Of Cab Fares and Health Care: Markets with Uncertainty Require Competition between Payment Systems

Last week, I was late for a briefing on Capitol Hill. Some would say that was because traffic snafus caused by the March for Life blocked the usual route from the Cato Institute to Capitol Hill, requiring our cabbie to circle back to Cato and take another route. I say the real reason was the D.C. Taxicab Commission.

The D.C. Taxicab Commission requires all cabbies to use the same fare system. Until recently, the commission required cabbies to use a zone system. Under the zone system, the fare from Cato to Capitol Hill was the same flat rate, no matter what route the cabbie chose or how long the ride. If a cabbie encountered a traffic obstruction that slowed him down, then he bore the cost of that lost time. He received no additional money for waiting in traffic or taking a longer route, and the lost time meant that he would collect fewer fares. Therefore, a cabbie that charges according to zones, or any fixed price per trip, has an incentive to learn about and avoid significant traffic obstructions.

Recently, however, the D.C. Taxicab Commission required all cabs to switch from zones to meters that charge by the minute and by the mile. Under the meter system, the passenger bears the cost of delay, because meters charge additional money for every extra minute and every extra mile. Therefore, cabbies have little incentive to learn about and avoid significant traffic obstructions.

In sum, if our cabbie were paid a fixed price for taking us from Cato to Capitol Hill, he probably would have paid more attention to traffic conditions – on the radio, his mobile phone, etc.. He would have known that the usual route was blocked, because he would have borne the cost of delay. But because the D.C. Taxicab Commission requires him to use a meter, he cared a lot less about delay.

The problem is not the meter system. The old zone system probably had its own perverse outcomes, perhaps dead zones where you couldn’t catch a taxi or cabbies who drove too fast. The problem is that the DC Taxicab Commission dictates a single payment system for all taxis. Absent that mandate, cabbies would use different payment systems and competition would force each to offer better service. “Zone” taxis would slow down and pick up fares in more areas, while “meter” taxis would try to avoid unnecessary delays.

Incidentally, that’s the same reason America spends too much on health care and so few Americans have electronic medical records.

The federal government is the largest purchaser of medical services and it effectively dictates a single payment system for most providers.
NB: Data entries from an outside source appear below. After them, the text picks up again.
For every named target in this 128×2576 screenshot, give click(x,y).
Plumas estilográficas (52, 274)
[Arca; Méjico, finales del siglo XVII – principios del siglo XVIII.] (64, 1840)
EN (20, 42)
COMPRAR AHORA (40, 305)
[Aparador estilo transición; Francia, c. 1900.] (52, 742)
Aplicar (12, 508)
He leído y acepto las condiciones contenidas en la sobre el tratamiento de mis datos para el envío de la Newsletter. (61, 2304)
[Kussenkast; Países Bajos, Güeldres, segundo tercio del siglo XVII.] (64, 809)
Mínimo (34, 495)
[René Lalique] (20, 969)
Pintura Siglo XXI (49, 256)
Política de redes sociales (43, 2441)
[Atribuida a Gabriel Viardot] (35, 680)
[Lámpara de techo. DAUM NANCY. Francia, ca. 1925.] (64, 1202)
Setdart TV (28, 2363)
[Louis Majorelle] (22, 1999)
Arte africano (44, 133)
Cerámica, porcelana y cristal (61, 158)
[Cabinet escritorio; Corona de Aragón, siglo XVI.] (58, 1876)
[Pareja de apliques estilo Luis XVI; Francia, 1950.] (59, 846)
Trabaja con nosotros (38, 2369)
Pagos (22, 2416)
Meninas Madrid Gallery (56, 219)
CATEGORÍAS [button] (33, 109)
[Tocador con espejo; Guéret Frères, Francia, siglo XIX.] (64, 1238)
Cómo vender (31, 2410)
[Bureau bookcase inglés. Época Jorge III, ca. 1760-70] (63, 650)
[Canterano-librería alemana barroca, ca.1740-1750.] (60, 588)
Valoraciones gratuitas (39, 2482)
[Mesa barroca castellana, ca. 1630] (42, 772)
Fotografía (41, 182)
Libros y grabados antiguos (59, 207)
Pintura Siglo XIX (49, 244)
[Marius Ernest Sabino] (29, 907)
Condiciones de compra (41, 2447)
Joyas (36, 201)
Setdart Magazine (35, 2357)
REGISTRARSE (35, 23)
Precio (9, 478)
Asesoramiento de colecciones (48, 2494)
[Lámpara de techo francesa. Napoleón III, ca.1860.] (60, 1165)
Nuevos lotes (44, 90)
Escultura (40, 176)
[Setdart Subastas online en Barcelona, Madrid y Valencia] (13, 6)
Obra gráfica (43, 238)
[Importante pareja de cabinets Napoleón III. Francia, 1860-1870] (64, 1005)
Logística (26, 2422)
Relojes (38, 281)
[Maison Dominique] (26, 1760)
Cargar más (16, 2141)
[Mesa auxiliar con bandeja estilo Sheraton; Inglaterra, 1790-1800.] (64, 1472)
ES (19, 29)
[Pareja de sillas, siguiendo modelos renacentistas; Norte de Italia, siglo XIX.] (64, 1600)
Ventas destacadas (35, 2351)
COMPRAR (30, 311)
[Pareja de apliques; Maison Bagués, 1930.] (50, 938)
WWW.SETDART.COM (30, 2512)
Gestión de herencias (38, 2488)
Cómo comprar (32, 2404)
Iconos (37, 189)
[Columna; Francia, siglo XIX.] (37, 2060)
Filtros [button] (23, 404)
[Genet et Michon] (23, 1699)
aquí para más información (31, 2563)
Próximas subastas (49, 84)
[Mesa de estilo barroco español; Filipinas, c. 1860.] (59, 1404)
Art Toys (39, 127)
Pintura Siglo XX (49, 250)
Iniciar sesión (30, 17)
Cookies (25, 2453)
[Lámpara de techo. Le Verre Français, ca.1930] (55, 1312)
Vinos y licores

Medicare pays providers on a fee-for-service basis, which is akin to paying cabbies on the basis of meters. (The federal tax code further encourages fee-for-service payment by insulating consumers from the cost of their health insurance.) As a result, doctors and hospitals have little reason to invest in things (e.g., comparative-effectiveness research, electronic medical records) that help avoid unnecessary services, because Medicare pays for unnecessary services. In contrast, prepaid group plans like Kaiser Permanente receive a fixed amount per patient, which is akin to paying cabbies on the basis of zones. Kaiser conducts comparative-effectiveness research and provides electronic medical records to its enrollees because Kaiser bears the cost of unnecessary or duplicative services.

Markets use competition between different payment systems to improve quality and reduce costs, particularly in markets with uncertainty. That form of competition is usually lost when government runs the show.